Nothing outside the range below should be printed. Output exactly the lines from the line with "September 2014 (36, 1825)" to the line with "Therapeutic Massage (153, 1047)", both included.

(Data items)
=== Begin Enclosure ===
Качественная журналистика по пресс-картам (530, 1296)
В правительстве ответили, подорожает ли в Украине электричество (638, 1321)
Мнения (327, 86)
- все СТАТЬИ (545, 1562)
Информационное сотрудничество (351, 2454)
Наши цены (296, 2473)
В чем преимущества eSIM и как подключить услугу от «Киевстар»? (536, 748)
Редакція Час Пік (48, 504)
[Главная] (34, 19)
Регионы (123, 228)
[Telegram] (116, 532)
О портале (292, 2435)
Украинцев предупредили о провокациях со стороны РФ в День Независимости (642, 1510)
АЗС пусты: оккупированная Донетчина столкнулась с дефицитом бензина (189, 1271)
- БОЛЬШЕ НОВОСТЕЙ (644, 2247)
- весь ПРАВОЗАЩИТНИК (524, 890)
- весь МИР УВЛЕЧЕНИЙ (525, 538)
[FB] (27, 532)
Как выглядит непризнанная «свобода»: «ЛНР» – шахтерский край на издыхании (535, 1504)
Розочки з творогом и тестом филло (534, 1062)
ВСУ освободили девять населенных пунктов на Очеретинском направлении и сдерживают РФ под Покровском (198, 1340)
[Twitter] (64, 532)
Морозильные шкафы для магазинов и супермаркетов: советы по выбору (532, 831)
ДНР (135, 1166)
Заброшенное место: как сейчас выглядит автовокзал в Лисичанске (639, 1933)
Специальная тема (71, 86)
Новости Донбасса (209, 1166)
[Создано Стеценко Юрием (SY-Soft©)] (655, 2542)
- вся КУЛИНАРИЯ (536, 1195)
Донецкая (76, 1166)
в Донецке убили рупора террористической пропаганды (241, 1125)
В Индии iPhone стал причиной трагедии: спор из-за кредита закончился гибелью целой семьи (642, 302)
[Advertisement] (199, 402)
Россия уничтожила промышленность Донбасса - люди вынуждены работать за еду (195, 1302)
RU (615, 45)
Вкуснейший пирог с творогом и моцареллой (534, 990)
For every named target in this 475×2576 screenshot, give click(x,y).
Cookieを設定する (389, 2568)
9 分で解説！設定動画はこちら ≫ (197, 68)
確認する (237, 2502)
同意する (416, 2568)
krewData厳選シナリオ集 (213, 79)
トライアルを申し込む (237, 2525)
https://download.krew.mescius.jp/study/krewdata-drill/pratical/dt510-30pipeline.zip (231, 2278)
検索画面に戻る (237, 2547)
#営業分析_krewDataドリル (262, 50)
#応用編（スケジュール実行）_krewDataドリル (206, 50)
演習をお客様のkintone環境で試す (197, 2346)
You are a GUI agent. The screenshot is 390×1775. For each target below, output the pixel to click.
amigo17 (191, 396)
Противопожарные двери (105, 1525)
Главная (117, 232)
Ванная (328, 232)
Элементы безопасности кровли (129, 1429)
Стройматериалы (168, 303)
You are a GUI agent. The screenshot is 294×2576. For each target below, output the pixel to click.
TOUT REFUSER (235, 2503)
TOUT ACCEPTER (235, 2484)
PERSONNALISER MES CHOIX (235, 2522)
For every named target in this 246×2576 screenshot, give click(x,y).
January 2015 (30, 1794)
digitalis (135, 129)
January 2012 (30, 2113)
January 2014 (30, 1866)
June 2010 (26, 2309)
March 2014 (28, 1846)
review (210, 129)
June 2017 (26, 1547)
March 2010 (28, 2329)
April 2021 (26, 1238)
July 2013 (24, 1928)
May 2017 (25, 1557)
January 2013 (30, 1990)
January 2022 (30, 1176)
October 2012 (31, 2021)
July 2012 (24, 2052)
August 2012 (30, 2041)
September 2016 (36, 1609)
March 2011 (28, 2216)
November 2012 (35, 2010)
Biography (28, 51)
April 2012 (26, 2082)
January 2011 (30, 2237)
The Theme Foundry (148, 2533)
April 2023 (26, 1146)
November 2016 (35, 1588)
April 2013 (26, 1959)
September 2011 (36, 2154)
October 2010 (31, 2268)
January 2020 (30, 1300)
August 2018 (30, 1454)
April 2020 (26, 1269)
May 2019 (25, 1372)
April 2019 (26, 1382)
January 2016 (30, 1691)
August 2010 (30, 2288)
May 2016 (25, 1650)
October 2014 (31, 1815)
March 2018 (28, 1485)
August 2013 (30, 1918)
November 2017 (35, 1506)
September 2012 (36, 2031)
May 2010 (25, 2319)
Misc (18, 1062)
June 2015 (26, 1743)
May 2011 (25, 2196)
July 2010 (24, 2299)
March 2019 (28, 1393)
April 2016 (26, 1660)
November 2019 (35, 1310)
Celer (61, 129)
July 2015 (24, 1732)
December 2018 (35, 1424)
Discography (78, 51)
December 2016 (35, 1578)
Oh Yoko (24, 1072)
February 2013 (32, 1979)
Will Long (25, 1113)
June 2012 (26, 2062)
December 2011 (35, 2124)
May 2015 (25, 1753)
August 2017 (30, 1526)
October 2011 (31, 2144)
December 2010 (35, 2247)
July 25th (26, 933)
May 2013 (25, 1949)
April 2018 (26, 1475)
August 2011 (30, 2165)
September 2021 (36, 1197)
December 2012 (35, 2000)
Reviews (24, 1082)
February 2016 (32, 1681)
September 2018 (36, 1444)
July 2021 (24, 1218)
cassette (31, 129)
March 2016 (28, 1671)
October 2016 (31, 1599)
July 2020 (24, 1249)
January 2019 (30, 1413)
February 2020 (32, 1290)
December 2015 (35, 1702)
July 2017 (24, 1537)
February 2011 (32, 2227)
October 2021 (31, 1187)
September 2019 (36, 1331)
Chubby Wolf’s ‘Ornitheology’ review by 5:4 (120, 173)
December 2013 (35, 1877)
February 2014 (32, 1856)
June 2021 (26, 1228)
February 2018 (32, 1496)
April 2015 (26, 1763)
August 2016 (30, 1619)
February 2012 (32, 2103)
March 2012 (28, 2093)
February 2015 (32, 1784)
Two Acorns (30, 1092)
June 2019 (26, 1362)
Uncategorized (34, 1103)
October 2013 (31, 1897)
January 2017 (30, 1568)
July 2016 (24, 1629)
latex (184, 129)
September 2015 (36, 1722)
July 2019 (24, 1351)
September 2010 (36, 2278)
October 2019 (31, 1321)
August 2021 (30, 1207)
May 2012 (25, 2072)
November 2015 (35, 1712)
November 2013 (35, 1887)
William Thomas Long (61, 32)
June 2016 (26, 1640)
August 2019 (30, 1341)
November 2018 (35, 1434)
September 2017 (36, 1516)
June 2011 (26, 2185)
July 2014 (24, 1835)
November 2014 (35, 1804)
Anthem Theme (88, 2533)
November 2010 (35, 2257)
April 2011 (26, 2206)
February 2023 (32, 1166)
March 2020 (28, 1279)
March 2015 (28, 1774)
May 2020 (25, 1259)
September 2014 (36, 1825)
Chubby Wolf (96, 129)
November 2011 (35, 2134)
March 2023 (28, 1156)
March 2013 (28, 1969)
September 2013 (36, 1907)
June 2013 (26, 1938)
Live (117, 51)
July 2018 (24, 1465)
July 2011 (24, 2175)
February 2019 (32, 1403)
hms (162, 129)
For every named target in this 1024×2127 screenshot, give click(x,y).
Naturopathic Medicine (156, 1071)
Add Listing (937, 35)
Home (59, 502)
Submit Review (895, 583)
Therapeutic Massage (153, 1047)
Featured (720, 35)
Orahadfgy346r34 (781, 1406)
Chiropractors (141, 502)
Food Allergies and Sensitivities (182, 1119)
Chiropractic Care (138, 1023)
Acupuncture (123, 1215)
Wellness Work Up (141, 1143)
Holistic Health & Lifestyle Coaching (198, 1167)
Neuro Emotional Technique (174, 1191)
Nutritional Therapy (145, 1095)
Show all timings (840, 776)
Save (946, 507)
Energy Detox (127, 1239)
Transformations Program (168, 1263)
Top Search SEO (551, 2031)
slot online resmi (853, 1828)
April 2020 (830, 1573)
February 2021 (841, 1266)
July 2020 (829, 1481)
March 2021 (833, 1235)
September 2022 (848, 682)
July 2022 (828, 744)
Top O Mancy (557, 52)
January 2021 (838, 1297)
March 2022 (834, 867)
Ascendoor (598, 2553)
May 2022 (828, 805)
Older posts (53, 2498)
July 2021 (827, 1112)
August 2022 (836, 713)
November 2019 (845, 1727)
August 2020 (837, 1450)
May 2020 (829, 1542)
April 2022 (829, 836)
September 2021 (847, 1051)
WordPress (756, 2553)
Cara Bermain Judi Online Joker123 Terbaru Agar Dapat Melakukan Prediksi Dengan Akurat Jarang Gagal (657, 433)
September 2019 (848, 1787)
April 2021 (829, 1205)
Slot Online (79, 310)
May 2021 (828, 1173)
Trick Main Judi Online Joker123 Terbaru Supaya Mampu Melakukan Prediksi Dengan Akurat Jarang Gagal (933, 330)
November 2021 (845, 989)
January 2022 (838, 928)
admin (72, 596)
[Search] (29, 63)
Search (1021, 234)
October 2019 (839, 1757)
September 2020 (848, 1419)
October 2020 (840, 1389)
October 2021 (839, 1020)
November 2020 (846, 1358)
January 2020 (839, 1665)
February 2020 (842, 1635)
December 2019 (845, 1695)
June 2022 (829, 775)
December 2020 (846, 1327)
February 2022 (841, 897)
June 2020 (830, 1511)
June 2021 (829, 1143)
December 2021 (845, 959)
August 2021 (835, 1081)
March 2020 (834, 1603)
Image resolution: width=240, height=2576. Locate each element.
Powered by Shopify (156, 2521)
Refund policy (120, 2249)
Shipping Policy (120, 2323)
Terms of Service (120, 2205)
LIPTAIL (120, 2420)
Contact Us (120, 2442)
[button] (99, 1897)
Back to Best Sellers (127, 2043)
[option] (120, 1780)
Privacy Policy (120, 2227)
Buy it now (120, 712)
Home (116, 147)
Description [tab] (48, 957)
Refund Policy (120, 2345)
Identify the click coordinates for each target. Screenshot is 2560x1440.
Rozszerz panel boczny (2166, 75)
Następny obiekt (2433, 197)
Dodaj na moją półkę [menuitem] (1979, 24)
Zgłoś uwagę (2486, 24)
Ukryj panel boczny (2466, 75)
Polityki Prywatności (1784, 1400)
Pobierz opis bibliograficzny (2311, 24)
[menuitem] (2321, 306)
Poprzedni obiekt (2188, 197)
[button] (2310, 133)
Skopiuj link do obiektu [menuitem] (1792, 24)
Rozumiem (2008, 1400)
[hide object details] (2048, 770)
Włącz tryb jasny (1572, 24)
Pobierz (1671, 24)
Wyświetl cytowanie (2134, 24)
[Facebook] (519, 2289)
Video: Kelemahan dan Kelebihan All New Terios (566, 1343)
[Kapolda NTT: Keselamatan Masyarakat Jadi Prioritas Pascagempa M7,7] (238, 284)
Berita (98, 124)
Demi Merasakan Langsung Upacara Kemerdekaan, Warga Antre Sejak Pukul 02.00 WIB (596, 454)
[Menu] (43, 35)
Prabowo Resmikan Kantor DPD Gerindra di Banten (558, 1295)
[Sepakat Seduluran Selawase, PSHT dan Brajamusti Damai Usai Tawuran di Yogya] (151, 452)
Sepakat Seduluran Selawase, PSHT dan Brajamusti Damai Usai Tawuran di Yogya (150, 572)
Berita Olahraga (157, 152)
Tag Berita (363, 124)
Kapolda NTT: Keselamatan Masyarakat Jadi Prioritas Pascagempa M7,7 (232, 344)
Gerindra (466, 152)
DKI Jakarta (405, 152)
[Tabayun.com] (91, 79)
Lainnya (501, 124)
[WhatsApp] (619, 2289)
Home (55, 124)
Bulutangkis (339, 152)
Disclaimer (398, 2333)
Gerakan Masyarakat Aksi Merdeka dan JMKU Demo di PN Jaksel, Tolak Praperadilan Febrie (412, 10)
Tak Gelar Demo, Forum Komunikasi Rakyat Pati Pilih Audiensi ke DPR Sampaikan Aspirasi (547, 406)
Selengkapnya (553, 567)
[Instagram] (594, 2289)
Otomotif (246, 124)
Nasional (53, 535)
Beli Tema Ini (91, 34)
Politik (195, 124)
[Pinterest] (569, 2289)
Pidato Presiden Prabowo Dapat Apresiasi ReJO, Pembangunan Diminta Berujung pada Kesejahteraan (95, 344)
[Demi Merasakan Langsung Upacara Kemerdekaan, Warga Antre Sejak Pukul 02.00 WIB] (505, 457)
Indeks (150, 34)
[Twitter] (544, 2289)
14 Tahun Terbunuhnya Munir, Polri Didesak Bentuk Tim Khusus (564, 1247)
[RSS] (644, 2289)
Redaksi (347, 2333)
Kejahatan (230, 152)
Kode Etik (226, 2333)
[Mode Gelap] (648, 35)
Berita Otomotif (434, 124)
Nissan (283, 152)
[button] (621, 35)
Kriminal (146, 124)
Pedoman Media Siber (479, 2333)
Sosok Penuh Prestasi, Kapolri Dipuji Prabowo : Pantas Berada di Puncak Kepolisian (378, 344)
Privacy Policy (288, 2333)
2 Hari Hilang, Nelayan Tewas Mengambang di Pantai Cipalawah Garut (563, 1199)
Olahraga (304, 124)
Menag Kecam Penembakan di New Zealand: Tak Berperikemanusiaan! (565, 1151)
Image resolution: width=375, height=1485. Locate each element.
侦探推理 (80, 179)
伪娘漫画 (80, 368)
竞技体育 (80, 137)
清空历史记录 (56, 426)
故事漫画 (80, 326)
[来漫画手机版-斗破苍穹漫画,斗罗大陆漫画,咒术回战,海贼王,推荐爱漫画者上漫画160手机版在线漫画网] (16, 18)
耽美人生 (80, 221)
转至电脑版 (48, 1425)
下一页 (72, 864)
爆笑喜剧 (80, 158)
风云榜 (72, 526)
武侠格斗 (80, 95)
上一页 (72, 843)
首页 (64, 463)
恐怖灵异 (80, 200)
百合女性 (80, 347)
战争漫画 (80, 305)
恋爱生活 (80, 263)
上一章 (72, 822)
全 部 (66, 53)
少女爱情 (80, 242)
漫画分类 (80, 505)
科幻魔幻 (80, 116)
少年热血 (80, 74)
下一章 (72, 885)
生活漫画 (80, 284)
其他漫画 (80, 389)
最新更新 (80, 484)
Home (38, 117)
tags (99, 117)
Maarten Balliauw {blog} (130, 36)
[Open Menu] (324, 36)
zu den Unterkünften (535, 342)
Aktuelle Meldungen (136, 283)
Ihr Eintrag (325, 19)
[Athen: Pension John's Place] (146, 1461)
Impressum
=== End Enclosure ===
— Solution to the problem —
September 2014 (36, 1825)
Chubby Wolf (96, 129)
November 2011 (35, 2134)
March 2023 (28, 1156)
March 2013 (28, 1969)
September 2013 (36, 1907)
June 2013 (26, 1938)
Live (117, 51)
July 2018 (24, 1465)
July 2011 (24, 2175)
February 2019 (32, 1403)
hms (162, 129)
For every named target in this 1024×2127 screenshot, give click(x,y).
Naturopathic Medicine (156, 1071)
Add Listing (937, 35)
Home (59, 502)
Submit Review (895, 583)
Therapeutic Massage (153, 1047)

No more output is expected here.